This article details a protocol for analyzing the phosphorylation of potassium-chloride cotransporter 2 (KCC2) proteins, which are crucial for regulating neuronal chloride levels. The method involves using cell lysates, antibody conjugation, and western blotting techniques to quantify phosphorylated KCC2.
Take a cell lysate containing potassium-chloride cotransporter 2, or KCC2 proteins, which regulate neuronal chloride levels.
Phosphorylation at regulatory sites disrupts KCC2 function, modulating neuronal activity.
Add the lysate to beads conjugated with antibodies targeting phosphorylated KCC2. Incubate to allow binding, then wash to remove unbound proteins and cellular debris.
Treat with a denaturing buffer at a high temperature to release KCC2, then centrifuge to separate the beads.
Load the KCC2-containing supernatant onto an electrophoresis gel. Separate the proteins into bands to confirm the presence of phosphorylated KCC2.
Transfer the bands to a membrane, then incubate in a blocking solution to mask non-specific binding sites.
Incubate with primary antibodies targeting phosphorylated KCC2.
Wash, then incubate with enzyme-tagged secondary antibodies to label the primary antibodies.
Wash again, then add a chemiluminescent substrate, which reacts with the enzyme to produce light.
Measure the light intensity to quantify phosphorylated KCC2 in the lysate.
Pipette 300 microliters of protein G sepharose into a microcentrifuge tube. Then, centrifuge the solution at 500 G for two minutes. After discarding the supernatant, add 500 microliters of PBS and vortex well. Discard the supernatant after centrifugation, and repeat this step.
Next, mix 1 milligram of anti-KCC2 threonine 906 and anti-KCC2 threonine 1007 antibodies with 200 microliters of protein G sepharose beads, before making up the volume to 500 microliters with PBS. After shaking on a vibrating platform, or rotating wheel for two hours at 4 degrees Celsius, repeat two washes with PBS.
Carry out protein quantification on the cell lysates, and add 1 milligram of the cell lysate to the washed beads and incubate in an end-to-end rotator before spinning down. Give three washes with PBS containing 150 millimolar sodium chloride, followed by three washes with 200 microliters of PBS before resuspending the final pellet in 100 microliters of LDS sample buffer.
Shake the tubes in a rotor shaker at room temperature for five minutes. Incubate them in a heating block, and centrifuge them before using the supernatant for gel loading. Assemble the western blot casting apparatus and pour freshly prepared 8% separating gel to cast the gel, allowing about 2 centimeters of space from the top of the casting glass. Add 200 microliters of absolute isopropanol to the setup, and allow it to stand at room temperature for 60 minutes.
Remove the isopropanol using a pipette, and carefully rinse the gel with about 200 microliters of distilled water. After adding freshly prepared 6% stacking gel to the casting setup, gently fit in the well comb and allow to stand at room temperature for 30 minutes. Then, fix the casted gel into the electrophoresis tank.
After pouring the running buffer into the tank, load 5 microliters of molecular weight marker into the first well, and an equal amount of protein into each well of the SDS-PAGE gel. Fill up the empty wells with LDS, and run the gel for about 90 to 120 minutes at 120 volts. Rehydrate the nitrocellulose membrane with transfer buffer containing 20% methanol.

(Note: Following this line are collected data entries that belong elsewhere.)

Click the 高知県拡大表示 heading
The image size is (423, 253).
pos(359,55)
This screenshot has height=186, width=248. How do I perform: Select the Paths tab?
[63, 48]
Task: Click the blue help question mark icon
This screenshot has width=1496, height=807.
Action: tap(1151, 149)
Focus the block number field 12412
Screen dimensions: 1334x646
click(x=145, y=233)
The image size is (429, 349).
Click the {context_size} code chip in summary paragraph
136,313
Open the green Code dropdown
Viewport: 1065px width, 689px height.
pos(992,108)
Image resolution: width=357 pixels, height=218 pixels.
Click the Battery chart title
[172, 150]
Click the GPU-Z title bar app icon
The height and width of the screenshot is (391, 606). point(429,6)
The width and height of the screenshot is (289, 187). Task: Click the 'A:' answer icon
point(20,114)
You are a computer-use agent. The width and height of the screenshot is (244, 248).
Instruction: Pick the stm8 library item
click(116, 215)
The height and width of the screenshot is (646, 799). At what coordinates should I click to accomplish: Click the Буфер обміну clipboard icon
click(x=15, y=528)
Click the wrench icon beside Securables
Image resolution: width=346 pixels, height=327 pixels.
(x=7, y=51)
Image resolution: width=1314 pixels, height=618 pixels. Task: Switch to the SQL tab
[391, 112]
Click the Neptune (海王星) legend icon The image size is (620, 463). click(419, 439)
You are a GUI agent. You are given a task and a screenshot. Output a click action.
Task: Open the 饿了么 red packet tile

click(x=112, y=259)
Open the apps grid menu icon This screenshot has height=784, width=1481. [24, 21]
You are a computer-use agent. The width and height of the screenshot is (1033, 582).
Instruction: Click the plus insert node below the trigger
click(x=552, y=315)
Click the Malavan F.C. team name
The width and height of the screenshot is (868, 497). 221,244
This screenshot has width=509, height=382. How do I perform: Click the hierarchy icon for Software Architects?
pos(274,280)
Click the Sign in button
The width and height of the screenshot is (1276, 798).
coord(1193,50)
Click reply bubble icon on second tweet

Rinse the gel and membrane with the transfer buffer, and gently spread them out on the preparing stack. Arrange the sandwich to be transferred in this order, negative electrode, sandwich foam, filter paper, rinsed SDS-PAGE gel, rinsed nitrocellulose membrane, filter paper, sandwich foam, positive electrode. Once done, stack the assembled sandwich in the transfer tank and run at 90 volts for 90 minutes, or 30 volts for 360 minutes.
Block the dry membrane for 1 hour at room temperature using a blocking buffer. Incubate the membranes with appropriate dilutions of primary antibody and beta actin in blocking buffer for 1 hour at room temperature or overnight at 4 degrees Celsius. Then, give three washes of TBST for 5 minutes each.
Incubate the washed membrane with a secondary antibody diluted in a blocking buffer for 60 minutes, and repeat three washes of TBST. Once done, place the washed membrane on the imaging board. To develop the signals, spread the solution prepared by mixing equal volumes of each enhanced chemiluminescence reagent on the membrane, before transferring the imaging board to the imaging system for imaging.